Last summer, I saw a building burn down for the first time. And then I saw another. It taught me that everything that seems permanent and stable, is actually much more precarious than it appears to be. No matter the foundation, there is a chance that what you build will tumble down. In Minneapolis, the flames offered a message of hope.
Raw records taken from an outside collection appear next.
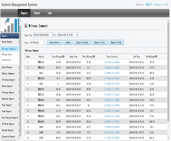
Task: Click the sidebar scroll up arrow
Action: (x=20, y=20)
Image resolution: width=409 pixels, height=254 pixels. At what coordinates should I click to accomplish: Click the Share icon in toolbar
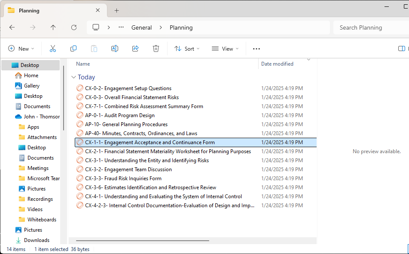[x=135, y=49]
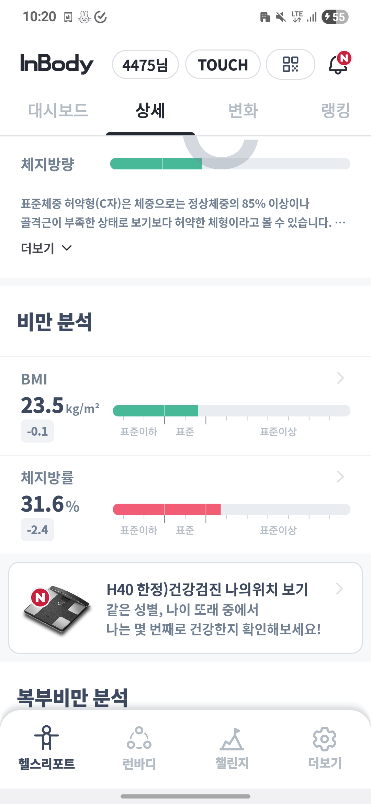
Task: Open the H40 건강검진 banner arrow
Action: pos(339,589)
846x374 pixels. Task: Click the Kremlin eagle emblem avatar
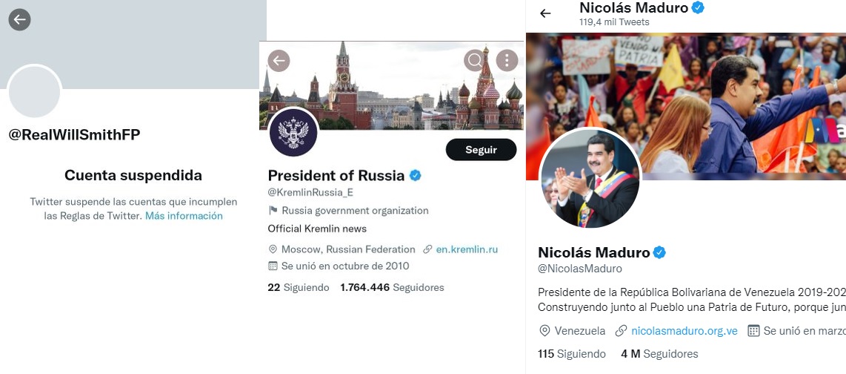click(293, 132)
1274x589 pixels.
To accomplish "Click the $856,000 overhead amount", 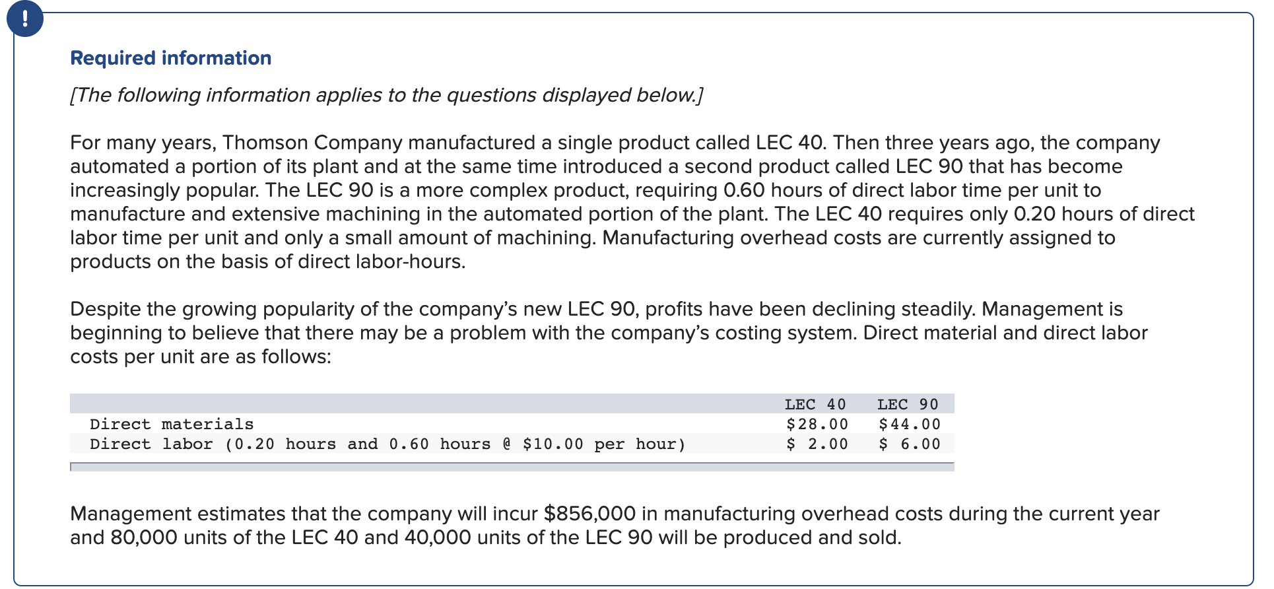I will (x=589, y=514).

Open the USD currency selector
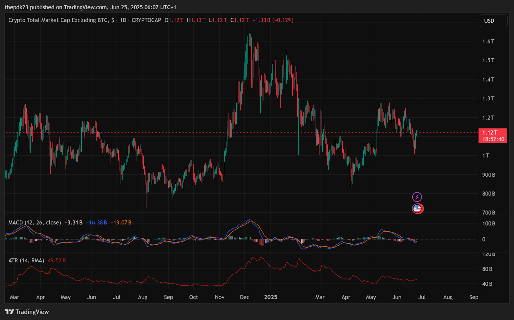click(x=493, y=21)
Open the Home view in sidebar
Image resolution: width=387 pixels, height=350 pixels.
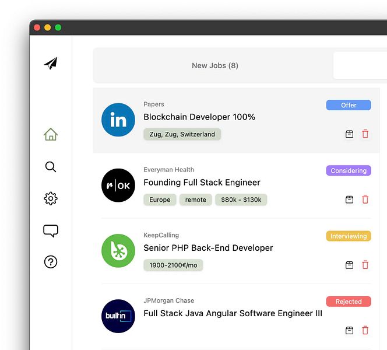[51, 135]
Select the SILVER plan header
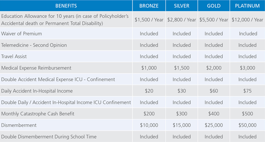The image size is (265, 142). (x=182, y=6)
The instability of life, although jarring, allowed many community members to imagine what a new life could look like.

Leopold Staff’s message in “Foundations” is not one of hope. He wrote this poem right after World War II when confronting the absolute devastation of the ruins of Poland. To him and many, the process of rebuilding a leveled city seems untenable. What does a poet write about in that situation? The only house you can build is an imaginary one. So, he leaves us with the image of a child drawing a picture of a house, who starts by drawing the smoke rising from a chimney. —Ana Diaz

Jeopardy” (1994)

By Gerald W. Barrax

I lurched to
a stop
and turned in time
to see the brothers
four and six
side by side
in each other’s ruin
looking up in perfect trust
at their mother.
Indecisive and cowardly, I let her get away.

I forget when I first read this poem, but it was around the time I Googled an old professor’s name and discovered he was an acclaimed poet, nominee for the National Book Award and Pulitzer Prize, for a collection published around the time I was an undergraduate.

This poem, the first one I read by Gerald W. Barrax (whom I knew only as an instructor of English 266: American Literature, Civil War to Present) always lingered with me. A grocery list that begins it always seemed a kind of receipt for the moment. The comedy’s in the specifics, right? Well, so is the poetry, at least Barrax’s is, and the perfect recall of what was in his shopping cart at the Winn-Dixie lets me know his capacity for perception, memory and awareness.

Awareness. I got a B in Barrax’s class during my callow, sophomore fall of 1992, my first semester living in my fraternity house. The only moment I really remember is the look he gave me when he handed back my final exam. I was in his office, happy to collect the blue book for a course I’d been half-aware of, but somehow managed a B. Yet, when I got home and leafed through my final, I saw the essay marked up, graded C, with annotations calling bullshit on whatever I was trying to get away with. It both confused and shamed me. How did I get a B in a course after doing lazy and inferior work in the exam?

The following spring of 1993, Barrax, North Carolina State University’s first Black instructor, was nominated for a National Book Award and the Pulitzer Prize for poetry for Leaning against the Sun, published in 1992. (“Jeopardy” was published two years later.) I still feel like I have no license to say he was my teacher, since I wasted whatever opportunity I had, to grow and change in the presence of someone so rare and accomplished.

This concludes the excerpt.